TNCs and electric scooters are similar in many regards. Electric scooters also provide an alternative transportation option that can either replace or supplement public transit. Electric scooter use can also highlight traffic trends and shed light on infrastructure and public transportation needs. For example, a study of an electric scooter pilot program in Portland, OR noted that 19% of all electric scooter trips occurred between 3 p.m. and 6 p.m. on weekdays, mirroring traditional rush hours. This finding parallels the findings of data collected by Washington D.C. from TNCs.
Because TNCs and electric scooters pose similar problems and could provide similar data, they should be subject to similar reporting requirements. Moreover, these requirements would not be difficult to implement as electric scooters are already GPS tracked and companies already routinely collect the data sought.
Further, this data collection could benefit the electric scooter industry. The Portland pilot program predictably discovered (1) 0% of electric scooters rode on the sidewalk when riding on a street with a neighborhood greenway; (2) 8% of electric scooter users rode on the sidewalk when riding on a street with a protected bike lane; (3) 21% of electric scooter users rode on the side walk when riding on a street with a bike land; and (4) 39% of electric scooter users rode on the sidewalk when riding on a street with no bike facilities. Consequently, Portland could, using this information and additional data about popular scooter routes, construct additional bike lanes in high scooter traffic areas to facilitate a safer commute for riders. Electric scooter data could also help municipalities determine when to increase or decrease public transit availability. If data shows a hotspot for the origination or termination of rides, authorities may even use this data to decide to expand public transit service to a previously unserved area.
Lastly, this data needs to be made available to any interested governmental entity. Although San Francisco has been plagued by TNC congestion the California Public Utilities Commission, which collects TNC data, has been reluctant to share this information with municipalities. San Francisco is unable to make informed policy decisions; regarding both TNCs and public transit generally, without this information. This hoarding of information must not happen with the data collected from electric scooters.

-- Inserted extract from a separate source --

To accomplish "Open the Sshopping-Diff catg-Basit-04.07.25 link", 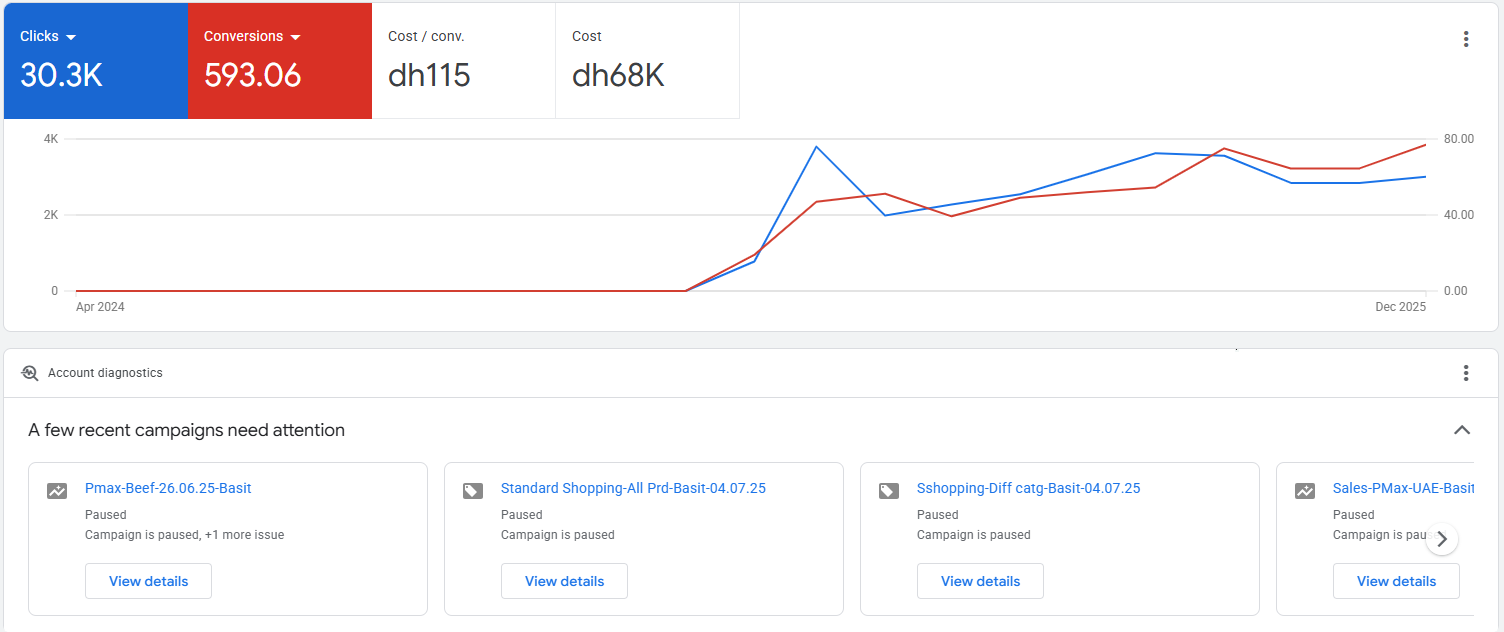I will (x=1028, y=489).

When regulating electric scooters, as many states and municipalities are beginning to do, they should consider requiring electric scooter companies to report on information regarding (1) passenger pickup location; (2) pick up time; (3) passenger drop off location; (4) drop off time; and (5) the total trip mileage. This information alone would give these authorities some of the data they need to better implement future transportation and municipal planning policies.